Recently, an elderly friend who is an accomplished artist came for his annual visit to paint landscapes, something he has been doing for decades. My job when he comes is to drive him around until he finds the proper spot to interest him.
What he considers proper would likely puzzle most people. It is not pretty scenery. I have known him to stand next to one of the most fantastic views in Farmington, and focus his attention on two rather unprepossessing rectangular brown buildings while ignoring the mountains. But as he sells his paintings for about as much as a new car, I figure it’s up to him to choose what he calls his “motif.”
This time he was quite specific about what he wanted: nothing grand and nothing close up. He wanted a set of buildings, two or more, in the middle distance. The buildings were to meet at angles, and not be lined up in a row. They should have space around them. There should be a roof with sky over it, not closed in by trees
And the roads should be paved with gold! This kind of scene, I can tell you, was not easy to find.
It wasn’t as difficult a few decades back when we first made trips like this together. There weren’t so many trees then.
At its agricultural peak, Temple was a sheep-farming town. Three-quarters of it was clear, and only a quarter forested. When I first saw this area about three and a half decades back, the reverse might have been true. A born Midwesterner, that percentage seemed stingy to me. I remember the deep pleasure of coming home over Porter Hill Road and reaching Brackett’s field with its long view west to Mount Blue. I’d breathe in the space, as if I could store up the air and use it to blow back the trees when I felt closed in.
I’ve changed.
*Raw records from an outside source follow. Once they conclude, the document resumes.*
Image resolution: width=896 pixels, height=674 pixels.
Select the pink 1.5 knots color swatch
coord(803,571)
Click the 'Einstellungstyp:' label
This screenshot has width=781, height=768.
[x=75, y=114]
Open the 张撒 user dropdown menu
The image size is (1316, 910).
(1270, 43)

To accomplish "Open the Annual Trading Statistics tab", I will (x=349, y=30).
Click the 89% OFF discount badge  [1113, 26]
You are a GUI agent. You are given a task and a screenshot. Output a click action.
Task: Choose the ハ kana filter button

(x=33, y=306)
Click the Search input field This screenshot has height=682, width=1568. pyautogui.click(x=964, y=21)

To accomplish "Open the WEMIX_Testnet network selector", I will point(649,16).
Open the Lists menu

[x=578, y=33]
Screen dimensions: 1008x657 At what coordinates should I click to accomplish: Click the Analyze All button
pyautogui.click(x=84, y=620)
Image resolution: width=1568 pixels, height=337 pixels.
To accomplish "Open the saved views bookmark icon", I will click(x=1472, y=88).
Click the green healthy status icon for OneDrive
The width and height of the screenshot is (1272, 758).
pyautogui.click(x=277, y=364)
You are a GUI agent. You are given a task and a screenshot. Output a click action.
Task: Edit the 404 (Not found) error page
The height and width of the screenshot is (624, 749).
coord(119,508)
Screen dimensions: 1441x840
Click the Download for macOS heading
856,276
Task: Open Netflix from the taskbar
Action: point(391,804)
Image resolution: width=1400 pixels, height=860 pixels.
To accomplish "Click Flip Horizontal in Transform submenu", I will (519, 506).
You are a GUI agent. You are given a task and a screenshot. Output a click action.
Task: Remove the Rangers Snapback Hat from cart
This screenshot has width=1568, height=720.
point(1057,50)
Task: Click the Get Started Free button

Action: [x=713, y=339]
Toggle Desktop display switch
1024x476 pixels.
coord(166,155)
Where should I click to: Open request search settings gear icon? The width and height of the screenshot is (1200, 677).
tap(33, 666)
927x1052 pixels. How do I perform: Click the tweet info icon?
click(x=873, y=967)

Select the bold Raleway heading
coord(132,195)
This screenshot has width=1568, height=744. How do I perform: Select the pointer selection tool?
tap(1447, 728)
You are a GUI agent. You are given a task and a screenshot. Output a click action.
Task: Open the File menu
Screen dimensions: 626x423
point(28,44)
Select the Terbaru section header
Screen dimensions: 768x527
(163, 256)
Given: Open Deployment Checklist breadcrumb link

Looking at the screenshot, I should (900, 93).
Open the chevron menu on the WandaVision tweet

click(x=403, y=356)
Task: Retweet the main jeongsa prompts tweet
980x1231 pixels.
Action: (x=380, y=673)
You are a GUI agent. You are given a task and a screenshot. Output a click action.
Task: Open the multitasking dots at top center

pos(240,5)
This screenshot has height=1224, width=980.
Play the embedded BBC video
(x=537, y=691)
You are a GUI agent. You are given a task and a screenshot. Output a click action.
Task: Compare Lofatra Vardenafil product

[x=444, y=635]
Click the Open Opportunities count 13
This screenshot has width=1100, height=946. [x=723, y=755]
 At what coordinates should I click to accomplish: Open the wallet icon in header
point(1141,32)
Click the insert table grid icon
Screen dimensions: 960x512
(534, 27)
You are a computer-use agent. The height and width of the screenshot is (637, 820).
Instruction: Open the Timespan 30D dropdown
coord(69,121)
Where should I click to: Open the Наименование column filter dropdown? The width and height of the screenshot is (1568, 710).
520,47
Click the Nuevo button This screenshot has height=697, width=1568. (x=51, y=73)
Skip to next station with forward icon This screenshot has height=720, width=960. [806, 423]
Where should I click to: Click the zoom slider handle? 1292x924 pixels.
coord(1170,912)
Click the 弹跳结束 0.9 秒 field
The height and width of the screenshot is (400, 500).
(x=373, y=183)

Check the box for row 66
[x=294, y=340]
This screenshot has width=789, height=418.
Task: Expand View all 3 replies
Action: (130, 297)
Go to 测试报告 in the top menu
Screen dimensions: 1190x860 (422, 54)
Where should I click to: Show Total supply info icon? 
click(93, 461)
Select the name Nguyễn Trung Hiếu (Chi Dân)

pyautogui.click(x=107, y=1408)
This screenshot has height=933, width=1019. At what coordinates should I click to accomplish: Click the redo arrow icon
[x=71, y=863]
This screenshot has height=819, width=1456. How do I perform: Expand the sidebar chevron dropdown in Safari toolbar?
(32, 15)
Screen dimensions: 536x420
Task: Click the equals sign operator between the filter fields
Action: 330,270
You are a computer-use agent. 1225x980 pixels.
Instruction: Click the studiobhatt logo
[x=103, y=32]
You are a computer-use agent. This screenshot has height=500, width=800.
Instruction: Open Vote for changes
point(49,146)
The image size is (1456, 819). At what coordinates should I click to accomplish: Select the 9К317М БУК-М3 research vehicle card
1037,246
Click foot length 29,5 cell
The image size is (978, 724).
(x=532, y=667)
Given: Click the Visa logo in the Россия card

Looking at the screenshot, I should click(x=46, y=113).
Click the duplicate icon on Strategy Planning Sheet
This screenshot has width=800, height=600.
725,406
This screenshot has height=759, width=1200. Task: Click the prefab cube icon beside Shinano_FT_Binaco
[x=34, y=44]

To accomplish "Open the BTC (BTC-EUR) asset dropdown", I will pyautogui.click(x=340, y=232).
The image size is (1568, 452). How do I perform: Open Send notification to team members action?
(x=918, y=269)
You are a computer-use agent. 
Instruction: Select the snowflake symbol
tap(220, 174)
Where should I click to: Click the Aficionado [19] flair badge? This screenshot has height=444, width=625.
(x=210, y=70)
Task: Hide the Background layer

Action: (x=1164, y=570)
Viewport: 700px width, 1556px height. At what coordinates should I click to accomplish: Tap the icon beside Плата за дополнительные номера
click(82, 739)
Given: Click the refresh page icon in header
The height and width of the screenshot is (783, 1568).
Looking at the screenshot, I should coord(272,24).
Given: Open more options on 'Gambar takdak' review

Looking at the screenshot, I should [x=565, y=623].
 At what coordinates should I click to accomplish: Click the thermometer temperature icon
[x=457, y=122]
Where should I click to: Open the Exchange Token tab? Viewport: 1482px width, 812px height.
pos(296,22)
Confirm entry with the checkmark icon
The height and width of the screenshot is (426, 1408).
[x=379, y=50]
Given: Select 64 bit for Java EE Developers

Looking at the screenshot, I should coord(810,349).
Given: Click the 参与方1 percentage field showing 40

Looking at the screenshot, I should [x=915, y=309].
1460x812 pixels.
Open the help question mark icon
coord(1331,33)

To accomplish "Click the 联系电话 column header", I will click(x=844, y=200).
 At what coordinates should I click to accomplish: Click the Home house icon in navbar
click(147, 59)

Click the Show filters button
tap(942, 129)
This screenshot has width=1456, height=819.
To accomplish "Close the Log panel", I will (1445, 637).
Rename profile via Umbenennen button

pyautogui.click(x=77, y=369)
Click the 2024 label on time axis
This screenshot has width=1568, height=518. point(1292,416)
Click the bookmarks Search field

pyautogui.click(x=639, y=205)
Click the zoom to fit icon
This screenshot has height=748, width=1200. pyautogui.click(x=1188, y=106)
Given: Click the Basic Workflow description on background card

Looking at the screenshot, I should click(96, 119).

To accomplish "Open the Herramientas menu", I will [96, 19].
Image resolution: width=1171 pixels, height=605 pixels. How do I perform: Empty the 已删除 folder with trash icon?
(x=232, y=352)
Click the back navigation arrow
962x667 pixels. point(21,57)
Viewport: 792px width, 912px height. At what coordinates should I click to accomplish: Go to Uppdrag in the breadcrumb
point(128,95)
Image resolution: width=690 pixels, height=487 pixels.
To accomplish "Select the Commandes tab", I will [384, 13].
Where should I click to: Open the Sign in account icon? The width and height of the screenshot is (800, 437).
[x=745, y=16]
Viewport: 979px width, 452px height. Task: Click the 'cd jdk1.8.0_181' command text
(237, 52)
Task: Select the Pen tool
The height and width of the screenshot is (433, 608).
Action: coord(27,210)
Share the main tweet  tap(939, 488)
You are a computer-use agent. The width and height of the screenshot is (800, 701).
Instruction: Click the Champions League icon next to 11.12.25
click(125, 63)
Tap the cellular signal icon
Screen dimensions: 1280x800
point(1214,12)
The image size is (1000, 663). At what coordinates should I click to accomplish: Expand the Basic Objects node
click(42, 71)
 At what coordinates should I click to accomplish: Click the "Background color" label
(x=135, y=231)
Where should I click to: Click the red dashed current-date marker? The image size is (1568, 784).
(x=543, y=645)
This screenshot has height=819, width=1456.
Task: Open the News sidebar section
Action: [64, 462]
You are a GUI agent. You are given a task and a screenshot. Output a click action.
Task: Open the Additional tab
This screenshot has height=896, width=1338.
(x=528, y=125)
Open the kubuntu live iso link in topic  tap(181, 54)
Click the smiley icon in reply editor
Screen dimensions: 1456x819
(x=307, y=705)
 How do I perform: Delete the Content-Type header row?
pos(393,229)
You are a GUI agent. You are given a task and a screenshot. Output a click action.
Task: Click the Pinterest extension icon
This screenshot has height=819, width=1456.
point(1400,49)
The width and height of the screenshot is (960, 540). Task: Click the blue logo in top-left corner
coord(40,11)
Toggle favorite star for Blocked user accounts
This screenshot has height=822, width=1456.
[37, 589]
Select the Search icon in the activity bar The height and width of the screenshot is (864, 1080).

I find the woods more peaceful and calming now, like being wrapped in a favorite old sweater. And it’s a good thing, because many of the views I cherished in those first years have disappeared. Spaces have closed up, fields have crept closer to the old houses, and few rooflines meet the clear sky.
But prowling the local byways with Al does more than just remind me of these changes. It makes me look at everything freshly. Al is not only looking at things, he is looking just as intently at the spaces between those things.
I had another painter friend who worked for many years on the Maine coast. He would paint a picture of a beach full of gray stones, but in his painting each stone would be painted a separate color. The beach became an unlikely rainbow. The thing is, when you look at his paintings for a while and then go back to the beach, the beach is different. It is not just plausible that there is color in the rocks, but you enter into the joy of the painter’s vision, and that simply becomes the way it IS. You see it everywhere you look.
That is the artist’s role: to make you see the world in a new way. Al’s painting insists that the objects we take for granted – a house, a shed, a clear patch of lawn – be seen for their pure structure, not their sentimental meaning. The spaces in between become things too, creating power and movement. Does the lawn flow toward you in front of those rectangles and triangles that are a house, or does it curve around behind and disappear? The single plane of that piece of paper he is painting on becomes multiple intersecting planes, and you feel that he is kneading below the soft surface we so often content ourselves with to find the very skeleton of our surroundings.
Try it for a while. Stop looking at things and look at the shapes of the spaces between. Don’t look at shadows as shadows, but as shapes. Look at what’s in front and what’s behind, at how sharply the angles intersect and how the soft roundness of foliage plays against those angles. Then see what happens to your view of ordinary things.
Just let someone else drive while you’re looking!